The crossover operator should have a ‘do’ method as specified in the abstract class.

Parameters:

population (Population) – A population of solutions.
mating_pop_ids (List[int]) – The indices selected for mating.

Returns:

The offspring individuals resulting from applying the mating operator.

Return type:

np.ndarray

class XLEMOO.LEMOO.DummyPopulation(individuals: ndarray, problem: MOProblem)[source]: Used for testing.

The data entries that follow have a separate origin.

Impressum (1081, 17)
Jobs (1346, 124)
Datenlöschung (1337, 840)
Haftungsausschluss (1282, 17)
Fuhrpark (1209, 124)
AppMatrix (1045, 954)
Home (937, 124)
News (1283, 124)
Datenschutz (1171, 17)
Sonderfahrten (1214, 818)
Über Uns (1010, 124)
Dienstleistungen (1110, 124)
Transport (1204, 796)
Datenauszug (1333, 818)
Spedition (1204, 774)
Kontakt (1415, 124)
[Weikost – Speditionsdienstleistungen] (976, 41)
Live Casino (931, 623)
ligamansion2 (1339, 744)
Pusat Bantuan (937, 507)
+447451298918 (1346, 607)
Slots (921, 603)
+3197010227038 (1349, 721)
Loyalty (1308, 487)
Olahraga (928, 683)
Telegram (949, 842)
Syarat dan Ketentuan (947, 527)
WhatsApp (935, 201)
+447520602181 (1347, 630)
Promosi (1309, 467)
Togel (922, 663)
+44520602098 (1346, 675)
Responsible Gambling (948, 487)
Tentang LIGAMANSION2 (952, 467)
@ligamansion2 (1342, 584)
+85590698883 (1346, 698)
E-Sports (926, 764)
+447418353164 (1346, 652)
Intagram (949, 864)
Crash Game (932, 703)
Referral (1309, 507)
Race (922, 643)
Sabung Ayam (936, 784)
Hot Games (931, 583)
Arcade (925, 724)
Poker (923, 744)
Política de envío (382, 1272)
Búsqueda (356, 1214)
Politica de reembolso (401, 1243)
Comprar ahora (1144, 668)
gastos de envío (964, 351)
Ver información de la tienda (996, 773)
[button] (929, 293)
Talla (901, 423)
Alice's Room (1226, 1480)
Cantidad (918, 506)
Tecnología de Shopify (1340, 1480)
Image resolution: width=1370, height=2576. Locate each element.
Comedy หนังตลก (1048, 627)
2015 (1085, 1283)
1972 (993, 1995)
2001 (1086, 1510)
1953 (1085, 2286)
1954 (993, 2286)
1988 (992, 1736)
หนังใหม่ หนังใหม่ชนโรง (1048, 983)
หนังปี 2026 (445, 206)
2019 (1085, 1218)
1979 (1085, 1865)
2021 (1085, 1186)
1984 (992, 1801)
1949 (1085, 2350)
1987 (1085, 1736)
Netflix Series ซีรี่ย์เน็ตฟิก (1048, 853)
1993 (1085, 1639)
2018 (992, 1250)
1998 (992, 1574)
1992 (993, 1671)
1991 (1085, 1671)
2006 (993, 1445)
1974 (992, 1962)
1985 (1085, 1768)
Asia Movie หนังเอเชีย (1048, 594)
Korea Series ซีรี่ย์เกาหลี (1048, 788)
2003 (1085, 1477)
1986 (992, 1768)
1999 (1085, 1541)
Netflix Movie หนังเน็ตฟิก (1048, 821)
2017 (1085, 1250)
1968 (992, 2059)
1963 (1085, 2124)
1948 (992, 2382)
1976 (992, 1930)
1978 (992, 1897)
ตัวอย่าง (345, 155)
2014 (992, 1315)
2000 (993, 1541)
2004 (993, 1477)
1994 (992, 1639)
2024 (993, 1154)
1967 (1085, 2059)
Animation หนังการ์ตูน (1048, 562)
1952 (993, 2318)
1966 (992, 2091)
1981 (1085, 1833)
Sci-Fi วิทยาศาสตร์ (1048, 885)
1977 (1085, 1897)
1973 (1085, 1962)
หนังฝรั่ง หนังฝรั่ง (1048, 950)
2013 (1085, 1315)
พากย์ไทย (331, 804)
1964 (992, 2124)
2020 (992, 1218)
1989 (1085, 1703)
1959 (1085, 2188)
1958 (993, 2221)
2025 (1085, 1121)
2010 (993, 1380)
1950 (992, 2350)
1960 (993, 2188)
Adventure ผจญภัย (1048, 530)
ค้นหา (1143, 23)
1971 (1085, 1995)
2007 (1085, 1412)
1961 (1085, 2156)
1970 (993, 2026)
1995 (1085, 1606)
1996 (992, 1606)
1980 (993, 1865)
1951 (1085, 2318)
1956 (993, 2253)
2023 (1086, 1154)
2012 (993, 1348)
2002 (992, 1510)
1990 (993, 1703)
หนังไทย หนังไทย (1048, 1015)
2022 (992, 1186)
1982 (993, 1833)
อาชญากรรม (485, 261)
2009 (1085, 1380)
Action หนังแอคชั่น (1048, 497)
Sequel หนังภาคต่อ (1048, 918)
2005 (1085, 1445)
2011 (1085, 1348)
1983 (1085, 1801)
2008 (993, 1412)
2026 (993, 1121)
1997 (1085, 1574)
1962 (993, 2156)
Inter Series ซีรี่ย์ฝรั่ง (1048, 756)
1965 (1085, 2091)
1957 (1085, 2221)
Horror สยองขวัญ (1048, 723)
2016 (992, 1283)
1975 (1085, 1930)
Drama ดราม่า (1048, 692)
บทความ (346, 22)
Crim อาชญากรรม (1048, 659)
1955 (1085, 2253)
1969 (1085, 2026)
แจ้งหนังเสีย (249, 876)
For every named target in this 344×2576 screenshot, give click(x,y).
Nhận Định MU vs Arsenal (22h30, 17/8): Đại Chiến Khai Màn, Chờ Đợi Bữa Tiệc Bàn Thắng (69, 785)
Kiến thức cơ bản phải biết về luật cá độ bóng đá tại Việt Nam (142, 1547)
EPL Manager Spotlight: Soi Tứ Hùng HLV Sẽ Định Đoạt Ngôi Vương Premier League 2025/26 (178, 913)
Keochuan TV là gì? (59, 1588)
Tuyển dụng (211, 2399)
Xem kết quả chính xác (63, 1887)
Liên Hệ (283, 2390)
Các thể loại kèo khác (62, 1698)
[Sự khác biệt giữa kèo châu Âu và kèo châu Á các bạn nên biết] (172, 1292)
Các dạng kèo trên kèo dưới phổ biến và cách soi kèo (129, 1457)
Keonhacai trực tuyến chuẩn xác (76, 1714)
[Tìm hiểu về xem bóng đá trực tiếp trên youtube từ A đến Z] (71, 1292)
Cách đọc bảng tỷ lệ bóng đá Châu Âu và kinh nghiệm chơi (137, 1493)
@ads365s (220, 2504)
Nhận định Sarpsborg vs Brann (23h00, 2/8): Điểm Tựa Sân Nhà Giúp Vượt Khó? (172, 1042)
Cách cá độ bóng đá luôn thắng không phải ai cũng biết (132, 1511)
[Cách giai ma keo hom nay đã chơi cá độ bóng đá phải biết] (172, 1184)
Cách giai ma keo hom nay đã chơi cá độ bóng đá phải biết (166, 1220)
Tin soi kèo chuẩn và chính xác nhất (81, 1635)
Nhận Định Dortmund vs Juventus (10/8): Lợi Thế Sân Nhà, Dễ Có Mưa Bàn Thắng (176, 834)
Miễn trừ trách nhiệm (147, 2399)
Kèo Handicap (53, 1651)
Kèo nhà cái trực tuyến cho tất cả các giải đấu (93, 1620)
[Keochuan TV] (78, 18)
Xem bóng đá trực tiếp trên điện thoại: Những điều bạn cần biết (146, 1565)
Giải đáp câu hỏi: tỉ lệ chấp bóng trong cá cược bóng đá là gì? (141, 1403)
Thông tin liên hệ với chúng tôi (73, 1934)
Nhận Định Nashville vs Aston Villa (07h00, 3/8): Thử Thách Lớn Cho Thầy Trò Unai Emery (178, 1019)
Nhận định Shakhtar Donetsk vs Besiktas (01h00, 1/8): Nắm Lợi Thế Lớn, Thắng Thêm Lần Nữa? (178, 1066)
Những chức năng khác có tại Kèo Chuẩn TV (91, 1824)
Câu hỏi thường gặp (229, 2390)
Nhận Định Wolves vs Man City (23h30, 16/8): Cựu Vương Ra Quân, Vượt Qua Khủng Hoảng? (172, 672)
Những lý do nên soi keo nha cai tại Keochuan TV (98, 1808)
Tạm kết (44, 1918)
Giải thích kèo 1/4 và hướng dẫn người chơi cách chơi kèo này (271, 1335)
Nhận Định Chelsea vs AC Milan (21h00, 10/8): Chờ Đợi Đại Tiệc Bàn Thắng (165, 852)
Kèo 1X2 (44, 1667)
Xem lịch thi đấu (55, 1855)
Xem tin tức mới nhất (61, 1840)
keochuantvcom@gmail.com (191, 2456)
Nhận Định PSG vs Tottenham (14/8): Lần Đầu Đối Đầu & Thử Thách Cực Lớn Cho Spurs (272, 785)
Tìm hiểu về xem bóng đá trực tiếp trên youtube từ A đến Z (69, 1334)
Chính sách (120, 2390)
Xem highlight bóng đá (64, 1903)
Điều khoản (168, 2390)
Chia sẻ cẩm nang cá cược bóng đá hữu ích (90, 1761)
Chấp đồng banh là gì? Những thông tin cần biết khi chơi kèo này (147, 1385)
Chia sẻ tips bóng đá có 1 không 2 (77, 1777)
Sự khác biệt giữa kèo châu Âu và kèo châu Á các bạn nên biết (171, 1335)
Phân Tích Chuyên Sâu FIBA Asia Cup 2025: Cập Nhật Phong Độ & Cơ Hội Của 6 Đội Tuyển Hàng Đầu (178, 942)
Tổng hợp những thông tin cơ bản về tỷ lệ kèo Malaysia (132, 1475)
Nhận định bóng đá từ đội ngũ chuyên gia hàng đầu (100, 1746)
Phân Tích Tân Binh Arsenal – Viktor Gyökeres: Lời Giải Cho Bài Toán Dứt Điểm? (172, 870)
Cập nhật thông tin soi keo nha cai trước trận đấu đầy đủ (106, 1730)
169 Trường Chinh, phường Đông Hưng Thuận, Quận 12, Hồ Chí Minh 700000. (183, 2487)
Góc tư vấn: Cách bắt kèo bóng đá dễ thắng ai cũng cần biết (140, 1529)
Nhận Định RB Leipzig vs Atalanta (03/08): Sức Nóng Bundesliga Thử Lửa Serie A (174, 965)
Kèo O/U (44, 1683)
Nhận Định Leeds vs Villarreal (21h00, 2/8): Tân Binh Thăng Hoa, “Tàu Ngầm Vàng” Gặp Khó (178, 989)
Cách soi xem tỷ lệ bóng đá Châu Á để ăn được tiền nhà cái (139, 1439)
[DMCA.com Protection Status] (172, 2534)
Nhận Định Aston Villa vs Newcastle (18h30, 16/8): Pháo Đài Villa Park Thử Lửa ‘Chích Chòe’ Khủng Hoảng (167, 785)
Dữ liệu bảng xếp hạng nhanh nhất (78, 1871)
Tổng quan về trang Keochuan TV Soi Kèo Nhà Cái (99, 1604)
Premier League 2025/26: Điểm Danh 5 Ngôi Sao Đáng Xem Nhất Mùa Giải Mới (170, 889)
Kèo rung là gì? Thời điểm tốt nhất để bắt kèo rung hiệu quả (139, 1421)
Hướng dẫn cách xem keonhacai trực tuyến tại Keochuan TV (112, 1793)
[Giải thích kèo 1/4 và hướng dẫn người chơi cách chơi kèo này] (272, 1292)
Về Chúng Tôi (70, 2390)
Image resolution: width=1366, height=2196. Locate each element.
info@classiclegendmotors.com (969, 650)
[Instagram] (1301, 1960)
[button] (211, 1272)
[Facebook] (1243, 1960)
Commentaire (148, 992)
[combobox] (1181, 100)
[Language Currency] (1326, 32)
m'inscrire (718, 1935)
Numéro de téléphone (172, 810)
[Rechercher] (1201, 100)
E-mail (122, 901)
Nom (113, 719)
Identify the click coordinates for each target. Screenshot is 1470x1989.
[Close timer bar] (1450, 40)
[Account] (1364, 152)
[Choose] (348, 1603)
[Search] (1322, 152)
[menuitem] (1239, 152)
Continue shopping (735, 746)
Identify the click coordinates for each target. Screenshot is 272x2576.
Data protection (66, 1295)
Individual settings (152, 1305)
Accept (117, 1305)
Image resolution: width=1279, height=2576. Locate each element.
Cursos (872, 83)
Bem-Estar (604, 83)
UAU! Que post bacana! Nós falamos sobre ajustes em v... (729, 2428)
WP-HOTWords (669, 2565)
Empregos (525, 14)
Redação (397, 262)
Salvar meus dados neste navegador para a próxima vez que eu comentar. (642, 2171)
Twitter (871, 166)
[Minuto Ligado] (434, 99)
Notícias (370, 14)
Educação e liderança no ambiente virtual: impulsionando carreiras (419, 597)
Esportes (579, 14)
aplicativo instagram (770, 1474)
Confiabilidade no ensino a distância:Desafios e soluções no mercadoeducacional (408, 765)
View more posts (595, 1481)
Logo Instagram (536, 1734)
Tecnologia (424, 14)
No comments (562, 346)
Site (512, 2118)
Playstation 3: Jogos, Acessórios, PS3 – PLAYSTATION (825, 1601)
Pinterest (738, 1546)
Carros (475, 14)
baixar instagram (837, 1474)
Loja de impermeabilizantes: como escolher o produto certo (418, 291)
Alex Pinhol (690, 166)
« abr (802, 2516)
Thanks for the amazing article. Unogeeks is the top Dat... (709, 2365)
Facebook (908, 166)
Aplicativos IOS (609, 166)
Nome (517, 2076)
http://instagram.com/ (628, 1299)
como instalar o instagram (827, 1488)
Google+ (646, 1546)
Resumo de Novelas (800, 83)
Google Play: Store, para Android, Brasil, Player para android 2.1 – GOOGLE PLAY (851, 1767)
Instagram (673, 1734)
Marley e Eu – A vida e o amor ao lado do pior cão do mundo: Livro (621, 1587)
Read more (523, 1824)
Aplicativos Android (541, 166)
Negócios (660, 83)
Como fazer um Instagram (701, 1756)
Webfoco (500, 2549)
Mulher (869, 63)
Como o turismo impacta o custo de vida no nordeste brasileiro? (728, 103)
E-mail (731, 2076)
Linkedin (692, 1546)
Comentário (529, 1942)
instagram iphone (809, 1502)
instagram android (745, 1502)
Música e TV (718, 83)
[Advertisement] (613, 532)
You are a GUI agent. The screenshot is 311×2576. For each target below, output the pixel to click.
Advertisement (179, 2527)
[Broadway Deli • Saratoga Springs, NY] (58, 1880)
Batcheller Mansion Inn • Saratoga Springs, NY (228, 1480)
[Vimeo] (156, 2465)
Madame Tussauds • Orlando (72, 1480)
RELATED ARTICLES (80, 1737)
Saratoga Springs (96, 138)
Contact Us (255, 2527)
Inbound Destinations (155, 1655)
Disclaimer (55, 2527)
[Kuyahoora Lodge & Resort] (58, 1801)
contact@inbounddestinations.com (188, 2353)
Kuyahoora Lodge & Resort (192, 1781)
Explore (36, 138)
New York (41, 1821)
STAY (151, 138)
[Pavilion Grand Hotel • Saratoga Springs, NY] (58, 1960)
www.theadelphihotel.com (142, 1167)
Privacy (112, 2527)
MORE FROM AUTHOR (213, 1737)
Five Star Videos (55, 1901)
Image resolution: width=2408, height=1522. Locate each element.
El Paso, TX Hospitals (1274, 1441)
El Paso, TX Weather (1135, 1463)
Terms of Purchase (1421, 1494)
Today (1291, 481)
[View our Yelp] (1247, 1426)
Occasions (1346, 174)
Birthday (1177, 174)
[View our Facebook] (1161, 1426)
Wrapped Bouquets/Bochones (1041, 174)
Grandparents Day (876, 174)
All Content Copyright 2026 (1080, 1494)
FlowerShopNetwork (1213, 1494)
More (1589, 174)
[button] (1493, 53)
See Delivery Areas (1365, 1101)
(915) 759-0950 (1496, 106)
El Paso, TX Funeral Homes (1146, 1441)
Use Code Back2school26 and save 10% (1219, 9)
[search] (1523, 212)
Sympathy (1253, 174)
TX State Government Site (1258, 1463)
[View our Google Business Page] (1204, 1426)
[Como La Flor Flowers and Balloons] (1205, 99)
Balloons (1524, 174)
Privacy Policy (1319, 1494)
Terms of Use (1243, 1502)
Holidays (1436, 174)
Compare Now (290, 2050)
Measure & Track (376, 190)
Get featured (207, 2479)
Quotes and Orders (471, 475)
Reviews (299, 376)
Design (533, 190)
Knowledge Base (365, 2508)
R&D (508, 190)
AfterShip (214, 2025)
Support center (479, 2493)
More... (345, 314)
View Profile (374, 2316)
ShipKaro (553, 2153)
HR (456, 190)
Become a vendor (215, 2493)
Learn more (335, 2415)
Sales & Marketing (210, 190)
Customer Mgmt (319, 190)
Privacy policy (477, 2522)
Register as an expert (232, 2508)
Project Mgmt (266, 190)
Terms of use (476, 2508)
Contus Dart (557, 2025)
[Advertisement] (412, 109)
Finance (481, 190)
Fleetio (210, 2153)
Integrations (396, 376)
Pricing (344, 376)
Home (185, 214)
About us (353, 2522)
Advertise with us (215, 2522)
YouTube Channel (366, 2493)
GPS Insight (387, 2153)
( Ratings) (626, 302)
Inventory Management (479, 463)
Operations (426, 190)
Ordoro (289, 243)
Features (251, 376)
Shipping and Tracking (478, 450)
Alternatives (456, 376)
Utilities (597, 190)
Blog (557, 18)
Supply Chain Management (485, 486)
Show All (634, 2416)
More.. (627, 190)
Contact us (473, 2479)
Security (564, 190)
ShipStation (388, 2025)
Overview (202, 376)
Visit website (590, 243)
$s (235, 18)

class XLEMOO.LEMOO.EAParams(population_size: int, cross_over_op: CrossOverOP, mutation_op: MutationOP, selection_op: SelectionOP, population_init_design: str, iterations_per_cycle: int)[source]

A data class to store and pass parameter values related to the Darwinian mode of a LEMOO method.

Parameters:

population_size (int) – The size of the population to be evolved.
cross_over_op (CrossOverOP) – The crossover operator.
mutation_op (MutationOP) – The mutation operator.
selection_op (SelectionOP) – The selection operator.
population_init_design (str) – Initialization strategy of the population. Should be ‘Random’ for random or ‘LHSDesign’ for latin hypercube sampling.
iterations_per_cycle (int) – How many times a population is evolved in a Darwinian mode before switching to a learning mode. Only relevant when a LEMOO method is run using the run_iterations method.

class XLEMOO.LEMOO.ElitismOP[source]

An abstract class that defines the general interface for an elitism operator.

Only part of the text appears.